> **EXERCISE BRIEF**: Print everything from "If F(n) is an" down to "proof that follows." in the passage on arithmetical functions, copying it word for word.

━━━ SELECTED PASSAGE ━━━

If F(n) is an arithmetical function of n, and if

 G(n) = Σ d|n F(d)

then

 F(n) = Σ d|n μ(n/d) G(d)

and vice-versa.

Remarks

Before I begin the proof, I would like to make a few remarks about nested sums involving factors of n.  Understanding this will be key to understanding the proof that follows.

Consider all the possibilities for x and y, where x and y are selected according to the following method:

x is chosen to be a factor of n.  For example, if n=12, x will be one of {1,2,3,4,6,12}.

Then, after x is chosen, y is chosen to be a factor of "whatever is left over", namely n/x.  To take the example of n=12,

If x is 1, then y is one of the factors of 12/1, namely {1,2,3,4,6,12}
If x is 2, then y is one of the factors of 12/2, namely {1,2,3,6}
If x is 3, then y is one of the factors of 12/3, namely {1,2,4}
If x is 4, then y is one of the factors of 12/4, namely {1,3}
If x is 6, then y is one of the factors of 12/6, namely {1,2}
If x is 12, then y is one of the factors of 12/12, namely {1}.

━━━ DATA SUPPLIED ━━━

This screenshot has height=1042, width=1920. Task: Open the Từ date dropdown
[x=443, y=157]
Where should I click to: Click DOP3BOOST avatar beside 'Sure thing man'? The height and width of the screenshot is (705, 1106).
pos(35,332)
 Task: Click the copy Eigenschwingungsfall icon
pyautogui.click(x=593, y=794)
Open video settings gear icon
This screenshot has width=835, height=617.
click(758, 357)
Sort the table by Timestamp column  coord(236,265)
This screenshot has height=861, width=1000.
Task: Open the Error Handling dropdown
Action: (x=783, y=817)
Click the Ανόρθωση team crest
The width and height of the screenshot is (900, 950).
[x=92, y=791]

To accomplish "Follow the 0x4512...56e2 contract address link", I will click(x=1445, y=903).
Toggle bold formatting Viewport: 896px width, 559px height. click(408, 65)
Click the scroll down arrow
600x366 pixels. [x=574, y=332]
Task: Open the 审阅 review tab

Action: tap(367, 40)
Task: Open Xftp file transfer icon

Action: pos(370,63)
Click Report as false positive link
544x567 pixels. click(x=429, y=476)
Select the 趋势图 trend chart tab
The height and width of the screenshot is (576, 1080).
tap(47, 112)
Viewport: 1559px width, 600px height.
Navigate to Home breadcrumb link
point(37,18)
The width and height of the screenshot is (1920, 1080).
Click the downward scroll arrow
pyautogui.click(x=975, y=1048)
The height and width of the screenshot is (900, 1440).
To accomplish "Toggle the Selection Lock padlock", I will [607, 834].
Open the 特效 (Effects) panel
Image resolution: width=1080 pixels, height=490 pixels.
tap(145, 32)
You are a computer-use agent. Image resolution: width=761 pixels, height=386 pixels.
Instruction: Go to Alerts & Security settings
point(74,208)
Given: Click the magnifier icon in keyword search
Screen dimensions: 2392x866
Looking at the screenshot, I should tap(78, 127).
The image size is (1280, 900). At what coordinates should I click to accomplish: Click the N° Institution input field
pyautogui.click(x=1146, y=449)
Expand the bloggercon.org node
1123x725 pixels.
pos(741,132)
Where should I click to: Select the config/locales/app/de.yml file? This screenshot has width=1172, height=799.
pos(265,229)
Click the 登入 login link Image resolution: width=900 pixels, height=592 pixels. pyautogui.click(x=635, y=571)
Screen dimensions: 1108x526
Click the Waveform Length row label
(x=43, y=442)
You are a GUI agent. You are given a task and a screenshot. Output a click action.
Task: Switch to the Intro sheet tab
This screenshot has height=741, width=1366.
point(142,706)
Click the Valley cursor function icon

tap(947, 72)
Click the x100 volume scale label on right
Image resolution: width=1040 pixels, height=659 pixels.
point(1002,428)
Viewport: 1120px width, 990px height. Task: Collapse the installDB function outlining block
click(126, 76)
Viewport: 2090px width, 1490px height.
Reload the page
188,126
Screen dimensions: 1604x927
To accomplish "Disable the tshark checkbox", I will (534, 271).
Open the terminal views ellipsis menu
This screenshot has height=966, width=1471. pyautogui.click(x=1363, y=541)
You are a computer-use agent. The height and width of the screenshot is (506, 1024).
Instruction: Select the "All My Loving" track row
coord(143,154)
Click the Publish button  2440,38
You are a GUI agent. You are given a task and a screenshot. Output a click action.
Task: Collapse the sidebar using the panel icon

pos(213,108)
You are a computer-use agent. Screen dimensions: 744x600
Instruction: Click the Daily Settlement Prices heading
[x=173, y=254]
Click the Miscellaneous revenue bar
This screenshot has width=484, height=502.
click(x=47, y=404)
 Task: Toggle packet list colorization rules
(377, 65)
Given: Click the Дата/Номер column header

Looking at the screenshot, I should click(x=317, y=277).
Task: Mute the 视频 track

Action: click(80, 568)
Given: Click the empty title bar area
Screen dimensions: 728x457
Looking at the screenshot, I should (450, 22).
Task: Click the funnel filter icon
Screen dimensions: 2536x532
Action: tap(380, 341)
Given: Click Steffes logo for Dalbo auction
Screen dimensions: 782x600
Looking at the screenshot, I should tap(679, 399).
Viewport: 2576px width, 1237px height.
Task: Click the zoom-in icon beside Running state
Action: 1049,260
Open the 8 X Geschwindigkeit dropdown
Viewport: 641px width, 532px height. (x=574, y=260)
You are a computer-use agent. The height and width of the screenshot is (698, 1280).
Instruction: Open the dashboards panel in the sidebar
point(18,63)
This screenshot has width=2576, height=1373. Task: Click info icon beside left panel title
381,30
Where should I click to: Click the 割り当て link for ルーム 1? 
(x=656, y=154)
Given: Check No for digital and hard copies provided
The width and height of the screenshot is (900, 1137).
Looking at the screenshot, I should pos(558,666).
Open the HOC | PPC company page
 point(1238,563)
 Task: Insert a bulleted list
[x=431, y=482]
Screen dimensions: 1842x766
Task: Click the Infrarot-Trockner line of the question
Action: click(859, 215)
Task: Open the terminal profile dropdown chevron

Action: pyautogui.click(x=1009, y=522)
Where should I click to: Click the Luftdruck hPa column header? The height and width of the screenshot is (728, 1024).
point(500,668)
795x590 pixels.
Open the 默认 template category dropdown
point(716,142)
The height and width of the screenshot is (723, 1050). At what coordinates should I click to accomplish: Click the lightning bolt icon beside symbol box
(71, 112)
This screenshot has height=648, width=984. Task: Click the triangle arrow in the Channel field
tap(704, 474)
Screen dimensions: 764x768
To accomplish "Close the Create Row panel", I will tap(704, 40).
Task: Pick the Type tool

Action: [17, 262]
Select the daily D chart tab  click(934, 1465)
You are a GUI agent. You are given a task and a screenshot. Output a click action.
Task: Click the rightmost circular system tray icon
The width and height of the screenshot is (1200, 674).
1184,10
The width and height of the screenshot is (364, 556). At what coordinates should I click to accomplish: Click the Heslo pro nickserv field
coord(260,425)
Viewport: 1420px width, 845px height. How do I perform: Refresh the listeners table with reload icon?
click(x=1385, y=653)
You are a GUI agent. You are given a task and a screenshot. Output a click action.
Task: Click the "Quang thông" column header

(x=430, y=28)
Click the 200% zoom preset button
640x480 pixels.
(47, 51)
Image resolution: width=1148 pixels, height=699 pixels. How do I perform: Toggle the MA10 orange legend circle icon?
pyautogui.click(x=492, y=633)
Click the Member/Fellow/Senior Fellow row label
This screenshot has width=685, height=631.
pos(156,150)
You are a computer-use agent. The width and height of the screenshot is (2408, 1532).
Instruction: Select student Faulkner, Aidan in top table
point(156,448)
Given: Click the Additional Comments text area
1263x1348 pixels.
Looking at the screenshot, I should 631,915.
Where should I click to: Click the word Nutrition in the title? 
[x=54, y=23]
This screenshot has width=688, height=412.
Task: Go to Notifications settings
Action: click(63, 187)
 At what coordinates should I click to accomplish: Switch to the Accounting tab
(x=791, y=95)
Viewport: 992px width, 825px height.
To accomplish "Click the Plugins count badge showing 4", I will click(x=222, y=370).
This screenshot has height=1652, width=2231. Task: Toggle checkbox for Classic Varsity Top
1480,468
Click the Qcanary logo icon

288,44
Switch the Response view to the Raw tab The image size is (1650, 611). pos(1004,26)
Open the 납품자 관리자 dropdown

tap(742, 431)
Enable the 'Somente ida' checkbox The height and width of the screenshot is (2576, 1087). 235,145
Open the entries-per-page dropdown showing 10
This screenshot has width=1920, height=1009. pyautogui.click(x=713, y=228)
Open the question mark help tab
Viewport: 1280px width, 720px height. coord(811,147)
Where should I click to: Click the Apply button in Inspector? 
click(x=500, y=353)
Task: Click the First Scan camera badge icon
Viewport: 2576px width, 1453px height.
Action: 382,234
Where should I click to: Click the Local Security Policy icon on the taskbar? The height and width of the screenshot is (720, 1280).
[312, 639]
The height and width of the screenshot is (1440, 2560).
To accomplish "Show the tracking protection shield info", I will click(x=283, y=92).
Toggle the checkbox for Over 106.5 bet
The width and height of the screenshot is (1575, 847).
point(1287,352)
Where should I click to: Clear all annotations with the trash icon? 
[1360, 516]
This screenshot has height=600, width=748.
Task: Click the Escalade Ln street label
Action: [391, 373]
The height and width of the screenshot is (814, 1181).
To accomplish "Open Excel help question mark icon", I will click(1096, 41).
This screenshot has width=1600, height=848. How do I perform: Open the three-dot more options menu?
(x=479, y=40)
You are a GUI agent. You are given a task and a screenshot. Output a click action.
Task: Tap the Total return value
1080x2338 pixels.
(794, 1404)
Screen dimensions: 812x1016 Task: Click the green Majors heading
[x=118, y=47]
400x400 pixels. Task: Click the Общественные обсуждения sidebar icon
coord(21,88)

━━━

> **OUTPUT FOR THIS EXERCISE**:
If F(n) is an arithmetical function of n, and if

 G(n) = Σ d|n F(d)

then

 F(n) = Σ d|n μ(n/d) G(d)

and vice-versa.

Remarks

Before I begin the proof, I would like to make a few remarks about nested sums involving factors of n.  Understanding this will be key to understanding the proof that follows.